Collected data.
Start of Block

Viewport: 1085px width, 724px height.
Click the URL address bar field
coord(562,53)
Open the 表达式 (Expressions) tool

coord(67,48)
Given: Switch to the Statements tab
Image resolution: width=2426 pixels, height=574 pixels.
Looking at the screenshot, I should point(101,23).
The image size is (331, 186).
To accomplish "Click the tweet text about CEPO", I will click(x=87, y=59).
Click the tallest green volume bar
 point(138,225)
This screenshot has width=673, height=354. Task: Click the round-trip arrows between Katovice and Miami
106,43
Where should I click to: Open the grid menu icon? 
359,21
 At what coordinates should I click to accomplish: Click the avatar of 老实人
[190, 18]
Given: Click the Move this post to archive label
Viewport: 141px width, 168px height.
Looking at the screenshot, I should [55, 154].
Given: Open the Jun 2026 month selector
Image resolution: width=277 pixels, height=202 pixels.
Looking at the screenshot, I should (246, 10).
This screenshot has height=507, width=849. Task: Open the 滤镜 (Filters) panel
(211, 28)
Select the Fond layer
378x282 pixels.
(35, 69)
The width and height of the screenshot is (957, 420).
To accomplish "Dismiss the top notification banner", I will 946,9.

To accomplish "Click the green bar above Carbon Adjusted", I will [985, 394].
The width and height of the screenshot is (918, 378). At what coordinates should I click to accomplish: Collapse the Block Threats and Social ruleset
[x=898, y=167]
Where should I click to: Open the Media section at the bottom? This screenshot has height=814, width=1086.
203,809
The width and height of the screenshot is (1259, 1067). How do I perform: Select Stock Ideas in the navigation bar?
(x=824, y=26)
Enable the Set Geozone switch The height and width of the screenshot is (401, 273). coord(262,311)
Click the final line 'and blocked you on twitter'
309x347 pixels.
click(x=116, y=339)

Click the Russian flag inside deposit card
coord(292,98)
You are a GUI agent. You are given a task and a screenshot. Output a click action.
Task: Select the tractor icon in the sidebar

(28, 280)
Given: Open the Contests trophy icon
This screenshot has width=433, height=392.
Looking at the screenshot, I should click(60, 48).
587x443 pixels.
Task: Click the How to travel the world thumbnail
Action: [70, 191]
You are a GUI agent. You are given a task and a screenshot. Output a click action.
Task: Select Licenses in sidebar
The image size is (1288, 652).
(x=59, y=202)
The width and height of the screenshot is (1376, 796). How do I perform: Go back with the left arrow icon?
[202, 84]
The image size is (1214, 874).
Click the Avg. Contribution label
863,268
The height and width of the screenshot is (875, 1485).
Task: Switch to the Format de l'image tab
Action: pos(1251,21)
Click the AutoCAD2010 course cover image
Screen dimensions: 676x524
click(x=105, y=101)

End of Block

What you are asked to do. Copy all records verbatim.

Solution to the exercise.
Viewport: 1085px width, 724px height.
Click the URL address bar field
coord(562,53)
Open the 表达式 (Expressions) tool

coord(67,48)
Given: Switch to the Statements tab
Image resolution: width=2426 pixels, height=574 pixels.
Looking at the screenshot, I should point(101,23).
The image size is (331, 186).
To accomplish "Click the tweet text about CEPO", I will click(x=87, y=59).
Click the tallest green volume bar
 point(138,225)
This screenshot has width=673, height=354. Task: Click the round-trip arrows between Katovice and Miami
106,43
Where should I click to: Open the grid menu icon? 
359,21
 At what coordinates should I click to accomplish: Click the avatar of 老实人
[190, 18]
Given: Click the Move this post to archive label
Viewport: 141px width, 168px height.
Looking at the screenshot, I should [55, 154].
Given: Open the Jun 2026 month selector
Image resolution: width=277 pixels, height=202 pixels.
Looking at the screenshot, I should (246, 10).
This screenshot has height=507, width=849. Task: Open the 滤镜 (Filters) panel
(211, 28)
Select the Fond layer
378x282 pixels.
(35, 69)
The width and height of the screenshot is (957, 420).
To accomplish "Dismiss the top notification banner", I will 946,9.

To accomplish "Click the green bar above Carbon Adjusted", I will [985, 394].
The width and height of the screenshot is (918, 378). At what coordinates should I click to accomplish: Collapse the Block Threats and Social ruleset
[x=898, y=167]
Where should I click to: Open the Media section at the bottom? This screenshot has height=814, width=1086.
203,809
The width and height of the screenshot is (1259, 1067). How do I perform: Select Stock Ideas in the navigation bar?
(x=824, y=26)
Enable the Set Geozone switch The height and width of the screenshot is (401, 273). coord(262,311)
Click the final line 'and blocked you on twitter'
309x347 pixels.
click(x=116, y=339)

Click the Russian flag inside deposit card
coord(292,98)
You are a GUI agent. You are given a task and a screenshot. Output a click action.
Task: Select the tractor icon in the sidebar

(28, 280)
Given: Open the Contests trophy icon
This screenshot has width=433, height=392.
Looking at the screenshot, I should click(60, 48).
587x443 pixels.
Task: Click the How to travel the world thumbnail
Action: [70, 191]
You are a GUI agent. You are given a task and a screenshot. Output a click action.
Task: Select Licenses in sidebar
The image size is (1288, 652).
(x=59, y=202)
The width and height of the screenshot is (1376, 796). How do I perform: Go back with the left arrow icon?
[202, 84]
The image size is (1214, 874).
Click the Avg. Contribution label
863,268
The height and width of the screenshot is (875, 1485).
Task: Switch to the Format de l'image tab
Action: pos(1251,21)
Click the AutoCAD2010 course cover image
Screen dimensions: 676x524
click(x=105, y=101)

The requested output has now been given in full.